Karlos Santamaria eta haren idazlanak

 

Excesos

 

El Diario Vasco, 1959-02-01

 

      Hay que desconfiar de todo lo excesivo. «Nihil nimis»: de nada demasiado, dice el proverbio latino. La virtud está en el medio y todo lo que sea extremosidad, por noble y grande que parezca, debe ser considerado como vicio. Sólo hay una excepción y son las virtudes teologales, particularmente la caridad: a Dios nunca se le ama bastante, nunca se le ama demasiado.

      Recordaba yo el otro día esta sublime doctrina tomista a propósito de un amigo que tengo, que es un vicioso, un auténtico vicioso del orden. Esta nobilísima pasión degenera en él en una extraña manía o rareza de lo más pintoresco que pueda haber.
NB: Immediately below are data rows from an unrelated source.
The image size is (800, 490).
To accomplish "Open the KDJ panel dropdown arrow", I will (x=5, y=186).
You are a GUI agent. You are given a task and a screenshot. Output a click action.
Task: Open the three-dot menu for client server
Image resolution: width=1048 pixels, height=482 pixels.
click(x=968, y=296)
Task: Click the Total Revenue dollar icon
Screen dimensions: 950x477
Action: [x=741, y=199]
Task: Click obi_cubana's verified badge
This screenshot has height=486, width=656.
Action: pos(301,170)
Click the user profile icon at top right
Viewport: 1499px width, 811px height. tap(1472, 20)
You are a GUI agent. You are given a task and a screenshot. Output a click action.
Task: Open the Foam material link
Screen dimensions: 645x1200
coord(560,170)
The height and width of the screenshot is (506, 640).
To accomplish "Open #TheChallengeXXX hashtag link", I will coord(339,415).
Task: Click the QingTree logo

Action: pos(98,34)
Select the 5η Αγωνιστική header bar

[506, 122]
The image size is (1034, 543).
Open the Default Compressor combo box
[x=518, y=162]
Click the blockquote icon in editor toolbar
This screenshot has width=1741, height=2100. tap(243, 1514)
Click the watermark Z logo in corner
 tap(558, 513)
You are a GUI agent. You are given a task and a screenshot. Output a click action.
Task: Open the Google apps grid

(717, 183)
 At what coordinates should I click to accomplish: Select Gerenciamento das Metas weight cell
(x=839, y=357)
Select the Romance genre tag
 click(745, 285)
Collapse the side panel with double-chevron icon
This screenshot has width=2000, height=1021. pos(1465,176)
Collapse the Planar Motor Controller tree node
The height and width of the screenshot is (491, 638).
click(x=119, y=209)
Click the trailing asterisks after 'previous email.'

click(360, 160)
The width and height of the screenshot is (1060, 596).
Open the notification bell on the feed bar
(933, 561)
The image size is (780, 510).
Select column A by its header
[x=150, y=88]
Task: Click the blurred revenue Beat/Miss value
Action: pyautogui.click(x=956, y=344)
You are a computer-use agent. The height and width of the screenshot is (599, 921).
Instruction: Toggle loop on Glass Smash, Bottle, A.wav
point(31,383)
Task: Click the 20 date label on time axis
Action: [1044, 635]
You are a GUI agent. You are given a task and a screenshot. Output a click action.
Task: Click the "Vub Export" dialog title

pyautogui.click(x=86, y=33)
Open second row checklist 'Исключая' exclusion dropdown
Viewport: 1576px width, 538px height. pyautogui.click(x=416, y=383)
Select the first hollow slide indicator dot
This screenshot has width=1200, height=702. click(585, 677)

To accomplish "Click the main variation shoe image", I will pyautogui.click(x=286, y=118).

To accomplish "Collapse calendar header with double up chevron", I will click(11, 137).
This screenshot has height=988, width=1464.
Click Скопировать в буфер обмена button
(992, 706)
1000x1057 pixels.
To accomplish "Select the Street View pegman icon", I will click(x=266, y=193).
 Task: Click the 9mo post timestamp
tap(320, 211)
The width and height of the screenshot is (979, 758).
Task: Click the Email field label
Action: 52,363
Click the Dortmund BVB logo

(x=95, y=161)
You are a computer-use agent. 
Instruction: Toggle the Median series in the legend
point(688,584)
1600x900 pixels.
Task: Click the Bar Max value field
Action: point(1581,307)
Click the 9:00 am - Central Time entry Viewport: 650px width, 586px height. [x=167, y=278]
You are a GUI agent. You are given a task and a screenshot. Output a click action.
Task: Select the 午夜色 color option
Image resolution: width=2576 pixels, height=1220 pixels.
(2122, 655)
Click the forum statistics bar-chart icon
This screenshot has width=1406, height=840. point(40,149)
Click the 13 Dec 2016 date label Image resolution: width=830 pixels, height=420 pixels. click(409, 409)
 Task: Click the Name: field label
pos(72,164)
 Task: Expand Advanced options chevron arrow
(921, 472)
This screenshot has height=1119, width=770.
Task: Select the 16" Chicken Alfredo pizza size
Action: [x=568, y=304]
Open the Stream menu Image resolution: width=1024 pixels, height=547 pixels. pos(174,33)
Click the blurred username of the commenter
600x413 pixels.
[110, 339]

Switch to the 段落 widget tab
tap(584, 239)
      Â«Un sitio para cada cosa y una cosa para cada sitio». Este es su lema, el principio y la síntesis de su sabiduría. Para él el Universo es una inmensa anaquelería, en la que cada cosa tiene que tener su sitio y su etiqueta, como las drogas en los estantes de las reboticas. Ver a cada hombre en su lugar en la sociedad —los unos arriba, los otros en medio, los otros abajo— le causa un inmenso placer a mi amigo. Al contrario, todo lo que pueda contribuir a alterar, aunque no sea más que por un momento, el perfecto «statu-quo» de la estratografía social, le fastidia extraordinariamente.

      Yo juzgo por su biblioteca. Entre paréntesis: si la grafología es hoy una ciencia reconocida para penetrar en el secreto modo de ser de las personas, la «psico-biblio-logía» podría serlo también, aunque de aplicación mucho más reducida, pues sólo cabría utilizarla en relaciones con las personas, que, por desgracia, son las menos, que tienen libros.

      Ya a Cervantes, para definir a Don Quijote, se le ocurrió echar mano del catálogo de sus libros en aquel «donoso y grande escrutinio que el cura y el barbero hicieron en la librería» del ingenioso hidalgo.

      Pero no bastan los títulos; la colocación de los libros, su estado, la forma de haberlos encuadernado o desencuadernado, son datos altamente reveladores de la psicología de su dueño.

      Debo confesar, antes de seguir adelante, que mi biblioteca suele estar muy desordenada y que este desorden me es, en cierto modo, consustancial. Acabo de echar un vistazo a la balda más próxima y he visto —con horror— unas tablas de logaritmos colocadas entre las obras de Rabindranaz Tagore y la Vida de María Antonieta. En cambio, mi amigo es todo lo contrario. La biblioteca de mi amigo es un prodigio de orden; todos los volúmenes han sido meticulosamente instalados, de acuerdo con los efectos estéticos de las encuadernaciones.

      Mis libros no suelen estar sólo en las baldas, sino también encima de las mesas, o de las silla, o amontonados sobre el suelo. Esto enfada a mi amigo y, sobre todo, el que no se hallen clasificados por secciones. «Cada oveja con su pareja» —me dice con aire reprensivo—, apotegma que también es muy de su gusto, aunque a mí nunca me dijo demasiado.

      Ahora bien, yo tengo una duda a propósito de los libros de mi amigo. A la vista de las impolutas páginas de estos libros, que ni una traza siquiera macula, yo me pregunto si él los lee alguna vez.

      Me inclino a creer que no, porque si los usara no podrían estar en orden. El excesivo orden encubre a veces una carencia de vida.